Pour sa première incursion dans l’univers du quatuor à cordes, Francesco Filidei prévient d’emblée : ce ne sera pas une pièce qui se confronte à la problématique spécifique du quatuor, mais une pièce pour quatuor – une forme en un mouvement, comme une chanson ou un nocturne.

Au lieu de quoi, il préfère profiter de cet étrange animal pour poursuivre les recherches compositionnelles qui l’animent. À commencer par son désir d’insuffler la vie aux instruments, de les traiter comme des êtres animés, d’exploiter leur aspect parfois animal, voire anthropomorphe, à la recherche de leurs voix secrètes et intimes. Dès ses débuts, il demandait au musicien de toucher et de caresser son instrument comme si c’était un animal pétrifié, victime d’un sortilège. Dans sa première pièce avec électronique, Programming Pinocchio (2002), il faisait parler le piano au moyen de synthèse par modèle physique.

Pour Notturno sulle corde vuote, Francesco Filidei a collaboré avec l’équipe Acoustique instrumentale de l’Ircam qui travaille à la mise au point de SmartInstruments : une nouvelle famille d’instruments de musique dont les qualités acoustiques sont programmables. À première vue, ils ressemblent à des violons, altos ou violoncelles classiques, mais on peut changer leur sonorité et leur toucher : on peut en rendre le son plus brillant, plus clair, plus rond, on peut générer une sourdine artificielle, ou produire divers effets audionumériques sans haut-parleur ni ordinateur extérieur. Grâce à des capteurs, actionneurs (comme un transducteur accolé à la caisse, à proximité du chevalet) et autres systèmes embarqués, ce sont des instruments à acoustique variable.
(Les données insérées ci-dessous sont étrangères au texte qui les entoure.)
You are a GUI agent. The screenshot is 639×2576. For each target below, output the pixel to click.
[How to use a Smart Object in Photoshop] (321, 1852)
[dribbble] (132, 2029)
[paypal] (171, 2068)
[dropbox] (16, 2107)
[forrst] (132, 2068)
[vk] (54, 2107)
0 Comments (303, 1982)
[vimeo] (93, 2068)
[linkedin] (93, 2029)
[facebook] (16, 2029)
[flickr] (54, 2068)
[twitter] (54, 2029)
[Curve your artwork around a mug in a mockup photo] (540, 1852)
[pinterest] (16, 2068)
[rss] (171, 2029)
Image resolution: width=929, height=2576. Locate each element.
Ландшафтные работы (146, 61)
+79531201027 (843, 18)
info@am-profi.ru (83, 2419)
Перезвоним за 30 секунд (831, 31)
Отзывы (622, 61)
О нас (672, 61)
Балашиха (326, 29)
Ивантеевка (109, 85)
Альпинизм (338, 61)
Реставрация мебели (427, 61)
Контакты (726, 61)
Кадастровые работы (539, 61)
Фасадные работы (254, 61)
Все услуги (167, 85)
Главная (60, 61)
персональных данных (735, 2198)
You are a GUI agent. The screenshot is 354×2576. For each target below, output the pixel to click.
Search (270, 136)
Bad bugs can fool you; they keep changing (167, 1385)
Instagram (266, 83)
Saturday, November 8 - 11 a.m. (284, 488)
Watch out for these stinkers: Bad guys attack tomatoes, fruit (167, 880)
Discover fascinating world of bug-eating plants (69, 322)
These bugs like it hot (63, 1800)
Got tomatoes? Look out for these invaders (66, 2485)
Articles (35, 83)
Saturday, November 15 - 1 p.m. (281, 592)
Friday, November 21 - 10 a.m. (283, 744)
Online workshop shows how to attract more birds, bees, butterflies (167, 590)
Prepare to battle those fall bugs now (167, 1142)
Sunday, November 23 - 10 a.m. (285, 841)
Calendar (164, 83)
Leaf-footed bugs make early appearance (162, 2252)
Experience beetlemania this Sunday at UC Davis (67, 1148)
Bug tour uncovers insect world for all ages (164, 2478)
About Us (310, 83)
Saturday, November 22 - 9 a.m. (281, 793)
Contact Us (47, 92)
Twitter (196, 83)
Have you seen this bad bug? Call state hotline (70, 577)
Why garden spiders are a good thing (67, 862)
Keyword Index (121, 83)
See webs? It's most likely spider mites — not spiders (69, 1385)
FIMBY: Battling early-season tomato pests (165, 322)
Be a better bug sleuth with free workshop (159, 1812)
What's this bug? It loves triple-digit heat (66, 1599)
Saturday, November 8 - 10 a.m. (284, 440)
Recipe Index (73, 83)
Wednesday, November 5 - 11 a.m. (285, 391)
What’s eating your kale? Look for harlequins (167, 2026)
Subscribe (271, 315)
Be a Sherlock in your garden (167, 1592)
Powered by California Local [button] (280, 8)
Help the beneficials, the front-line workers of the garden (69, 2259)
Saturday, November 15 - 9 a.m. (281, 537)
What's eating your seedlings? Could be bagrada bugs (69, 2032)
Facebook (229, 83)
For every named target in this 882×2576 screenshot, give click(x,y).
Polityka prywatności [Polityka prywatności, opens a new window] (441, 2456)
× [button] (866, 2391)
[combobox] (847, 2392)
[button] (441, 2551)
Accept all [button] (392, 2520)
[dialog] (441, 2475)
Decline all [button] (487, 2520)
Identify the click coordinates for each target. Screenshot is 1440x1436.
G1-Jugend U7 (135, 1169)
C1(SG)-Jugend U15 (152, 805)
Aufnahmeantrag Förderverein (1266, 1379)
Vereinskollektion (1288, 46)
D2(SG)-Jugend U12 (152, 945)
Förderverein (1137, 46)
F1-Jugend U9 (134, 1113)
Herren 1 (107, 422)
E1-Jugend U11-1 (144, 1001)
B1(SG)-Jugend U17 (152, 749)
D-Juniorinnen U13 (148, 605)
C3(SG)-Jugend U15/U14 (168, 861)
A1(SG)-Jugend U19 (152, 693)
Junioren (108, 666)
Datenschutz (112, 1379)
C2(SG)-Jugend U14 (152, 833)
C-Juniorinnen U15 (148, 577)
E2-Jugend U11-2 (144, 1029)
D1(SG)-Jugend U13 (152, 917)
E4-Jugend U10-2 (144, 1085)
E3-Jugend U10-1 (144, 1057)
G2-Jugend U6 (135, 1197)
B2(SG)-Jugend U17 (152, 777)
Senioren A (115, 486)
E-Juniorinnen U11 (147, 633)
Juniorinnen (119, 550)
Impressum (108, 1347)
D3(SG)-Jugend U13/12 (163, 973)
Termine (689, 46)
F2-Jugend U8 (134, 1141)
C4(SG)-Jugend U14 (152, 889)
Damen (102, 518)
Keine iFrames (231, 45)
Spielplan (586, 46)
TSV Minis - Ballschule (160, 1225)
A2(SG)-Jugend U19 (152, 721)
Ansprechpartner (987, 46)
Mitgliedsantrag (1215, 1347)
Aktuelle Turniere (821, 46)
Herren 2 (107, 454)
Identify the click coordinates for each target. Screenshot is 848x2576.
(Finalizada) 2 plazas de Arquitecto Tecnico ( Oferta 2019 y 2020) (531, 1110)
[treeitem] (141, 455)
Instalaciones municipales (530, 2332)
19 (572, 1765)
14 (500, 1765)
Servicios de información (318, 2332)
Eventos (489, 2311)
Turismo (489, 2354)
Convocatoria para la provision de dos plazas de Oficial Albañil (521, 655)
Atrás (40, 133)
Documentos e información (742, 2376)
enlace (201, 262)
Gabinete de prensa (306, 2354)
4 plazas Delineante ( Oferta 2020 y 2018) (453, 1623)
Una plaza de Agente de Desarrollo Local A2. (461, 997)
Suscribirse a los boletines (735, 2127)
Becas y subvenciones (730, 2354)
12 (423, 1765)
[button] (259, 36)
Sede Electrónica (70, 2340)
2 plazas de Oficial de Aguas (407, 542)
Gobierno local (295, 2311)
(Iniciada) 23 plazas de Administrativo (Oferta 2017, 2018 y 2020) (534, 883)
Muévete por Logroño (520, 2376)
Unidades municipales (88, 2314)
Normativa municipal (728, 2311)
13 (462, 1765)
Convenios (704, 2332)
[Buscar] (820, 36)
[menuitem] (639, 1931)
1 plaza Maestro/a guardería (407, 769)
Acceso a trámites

L’un des principaux attraits de ces SmartInstruments aux yeux de Francesco Filidei, c’est la possibilité donnée au compositeur de faire jouer un instrument de lui-même, sans aucune action de l’instrumentiste.

Comme son titre l’indique, Notturno sulle corde vuote fait suite à Corde Vuote, un trio avec piano dans lequel Filidei joue avec les cordes « à vide », c’est-à-dire les cordes jouées sans qu’aucun doigt de la main gauche ne soit posé sur le manche – ce qui, s’agissant d’un quatuor, fournit une échelle de quintes : do – sol – ré – la – mi.

Après une introduction souple et douce, faite de sons obtenus en frottant les cordes derrière le chevalet, Notturno sulle corde vuote prend sa source dans un sol presque soufflé pour gagner progressivement toutes les notes à vide des quatre instruments. Dans une large respiration poétique, Filidei continue à dérouler le cycle des quintes, puis l’étend dans un mouvement bariolé et chuchoté, vers le grave (do, fa, si bémol, mi bémol) comme vers l’aigu (mi, si, fa dièse, do dièse). On arrive ainsi jusqu’au la bémol commun, où un délicat jeu microtonal, tendu de glissendi et de distorsions, ouvre, en miroir, les portes du cœur intime des instruments.